◆ **Records for the task**:
● ● ● ● ●

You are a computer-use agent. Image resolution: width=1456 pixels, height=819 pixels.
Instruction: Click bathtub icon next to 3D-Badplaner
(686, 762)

● ● ● ● ●

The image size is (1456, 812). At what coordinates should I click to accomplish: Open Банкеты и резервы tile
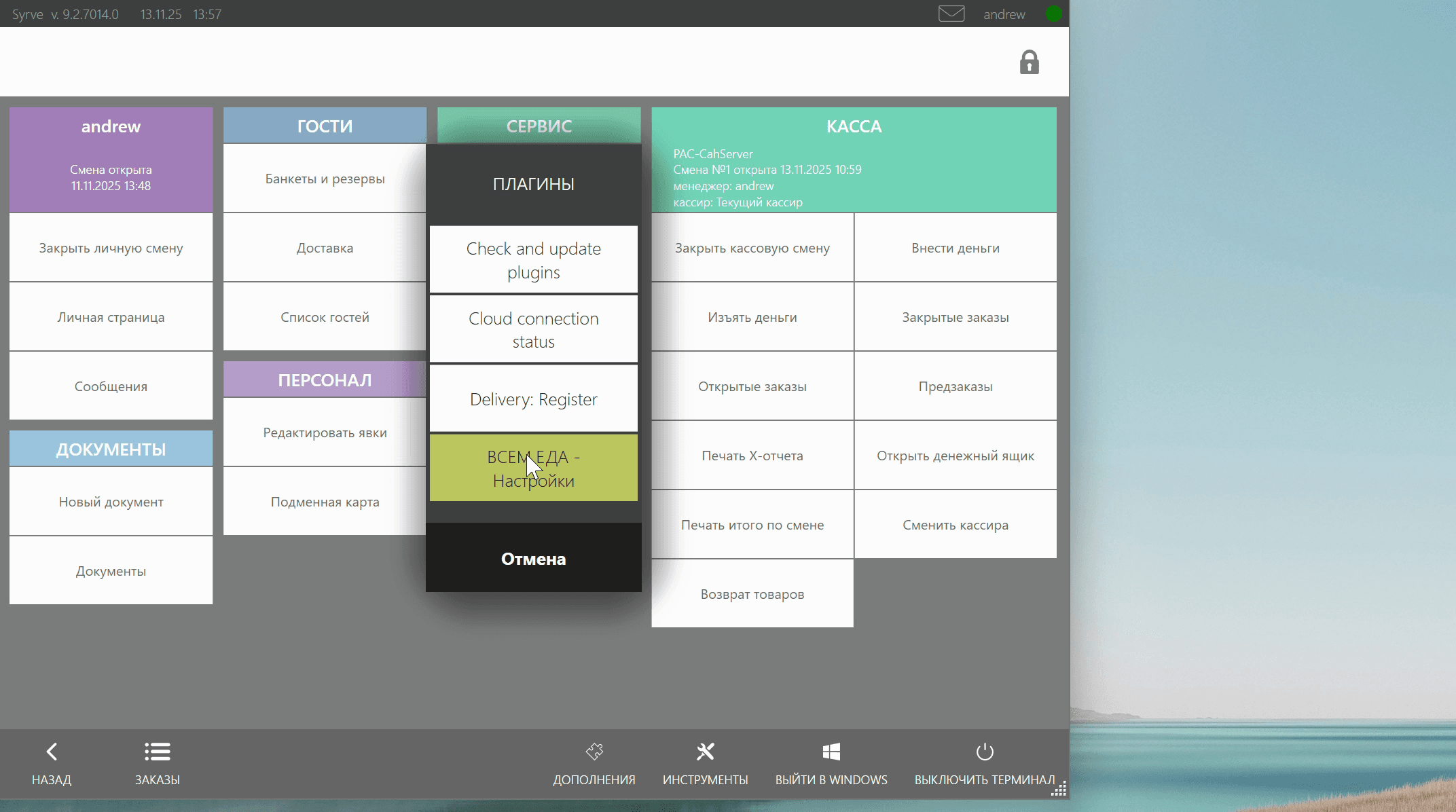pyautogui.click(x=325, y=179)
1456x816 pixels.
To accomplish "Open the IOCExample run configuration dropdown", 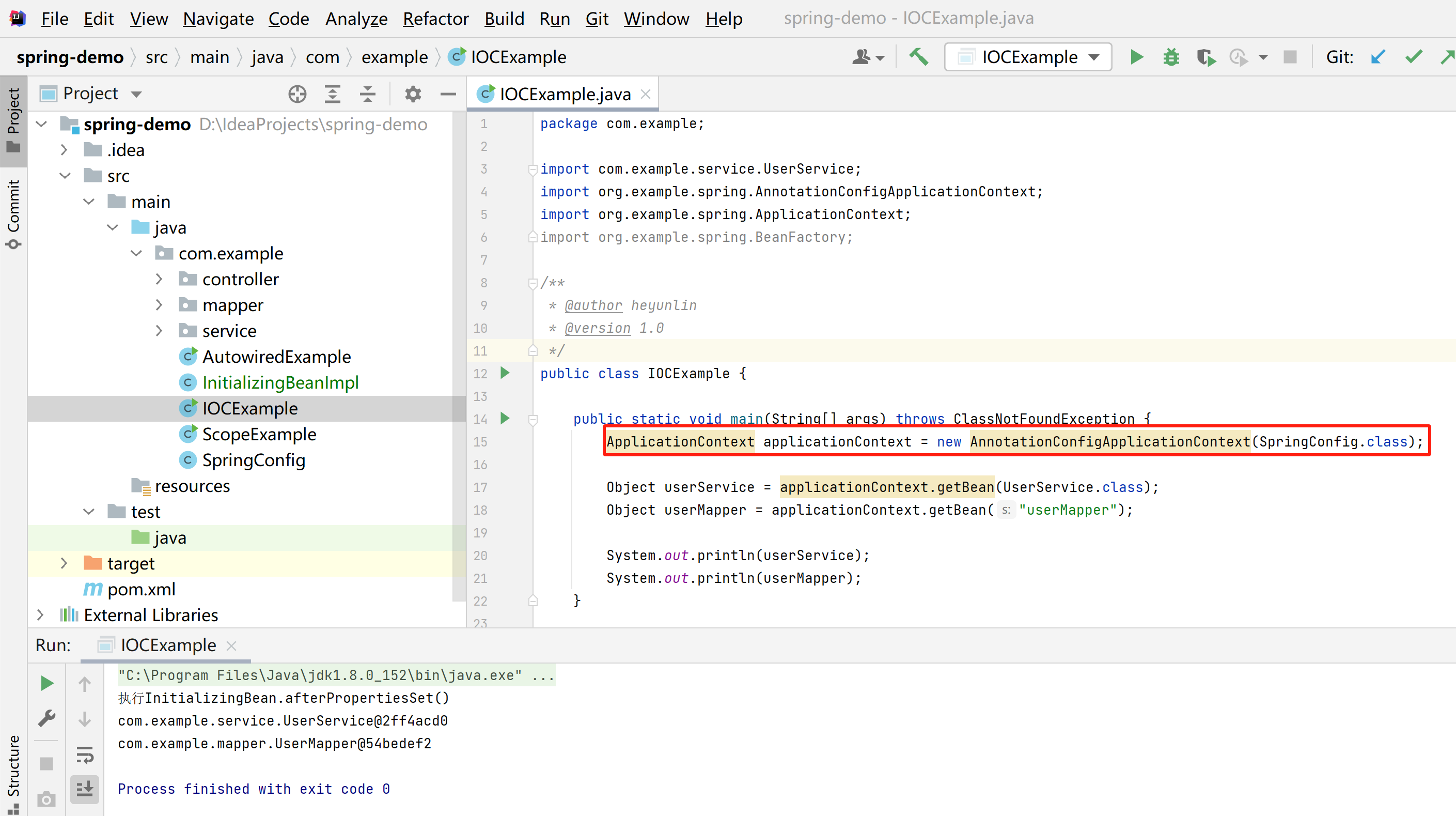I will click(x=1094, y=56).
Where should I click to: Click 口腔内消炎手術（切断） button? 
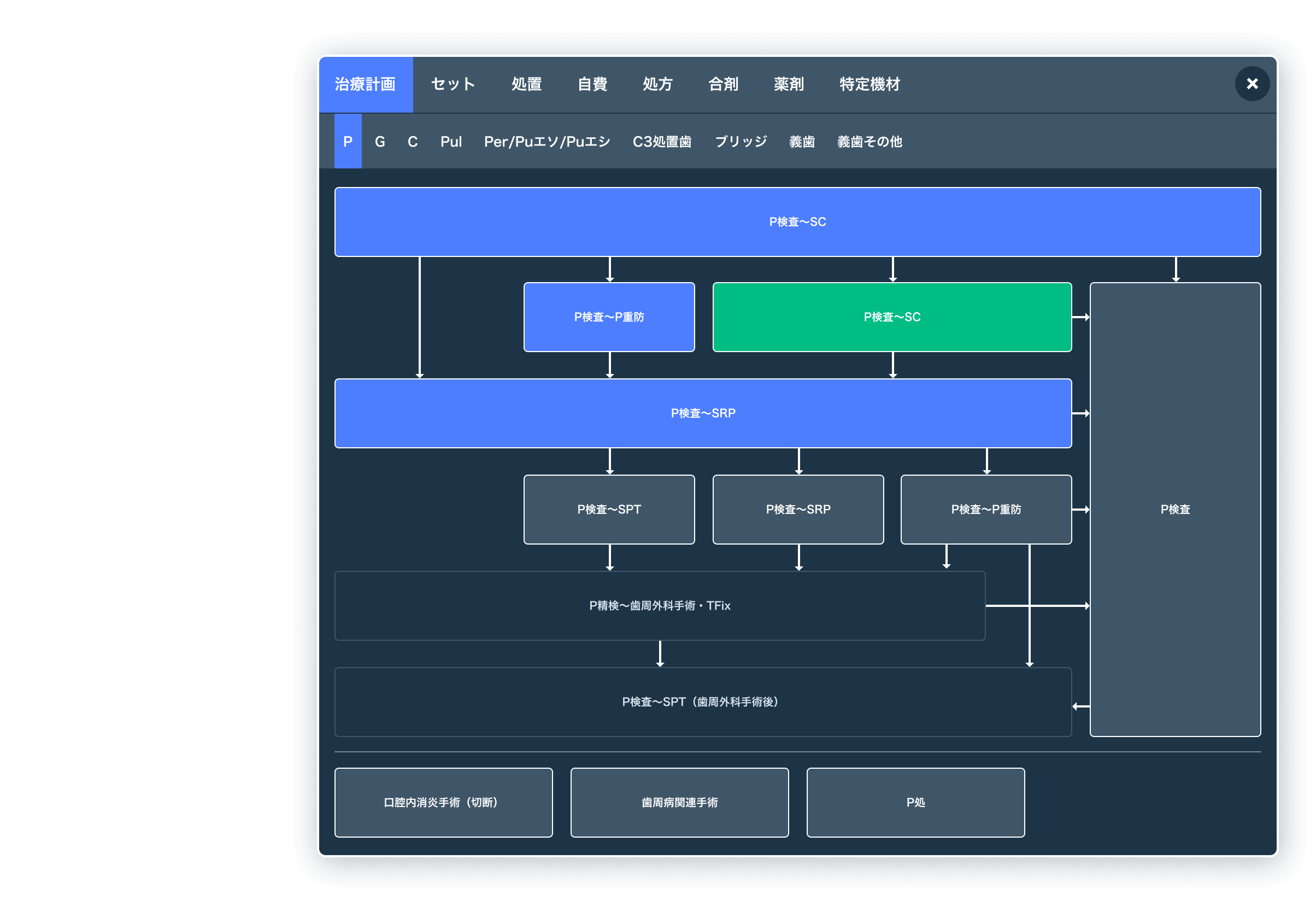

● ● ● ● ●

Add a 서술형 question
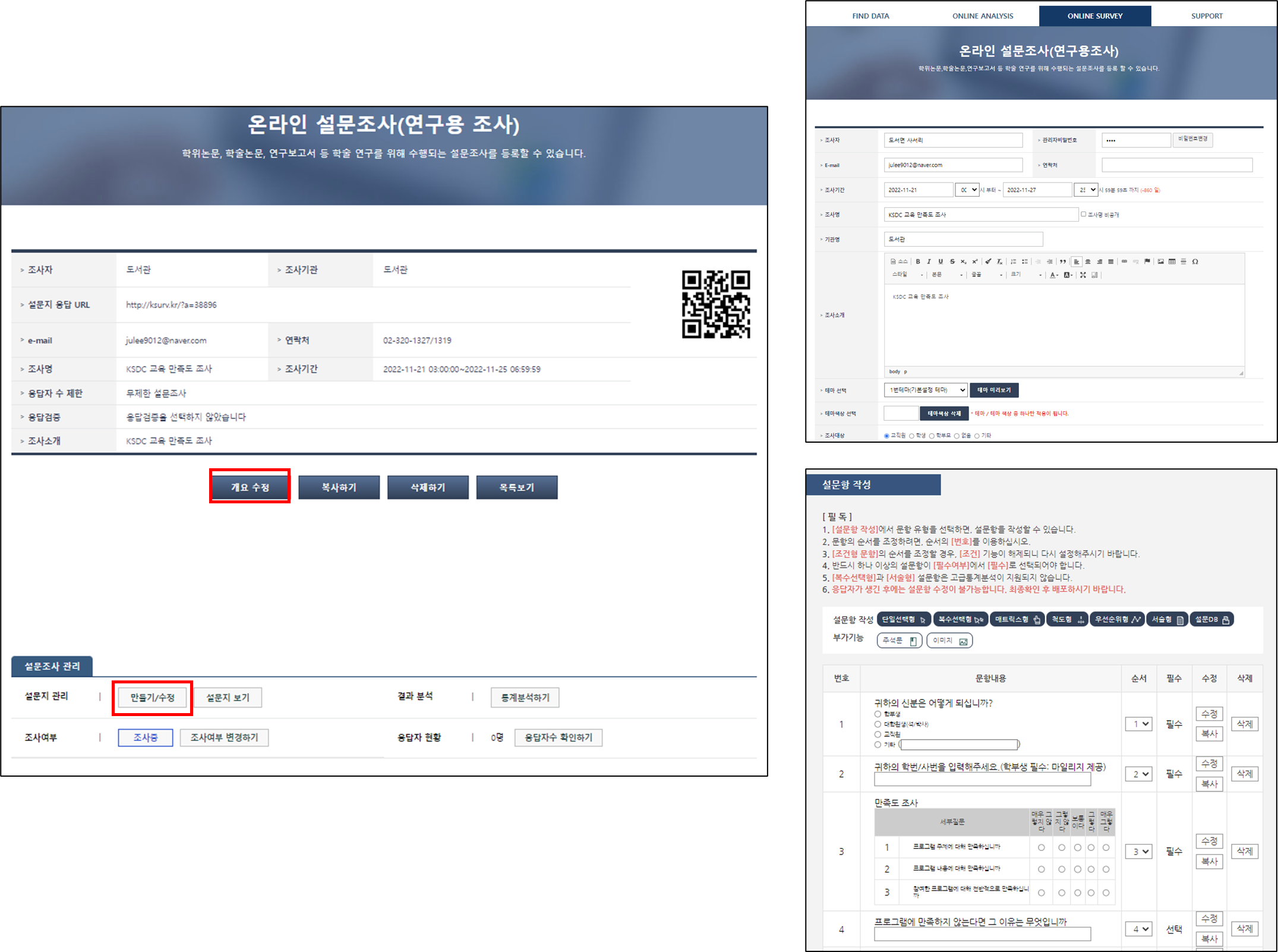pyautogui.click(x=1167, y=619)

● ● ● ● ●

◆ **About this task**: The word "pixels" appears in some lines of the data; state how many such lines there are, and nothing further.

◆ **Exercise result**: 2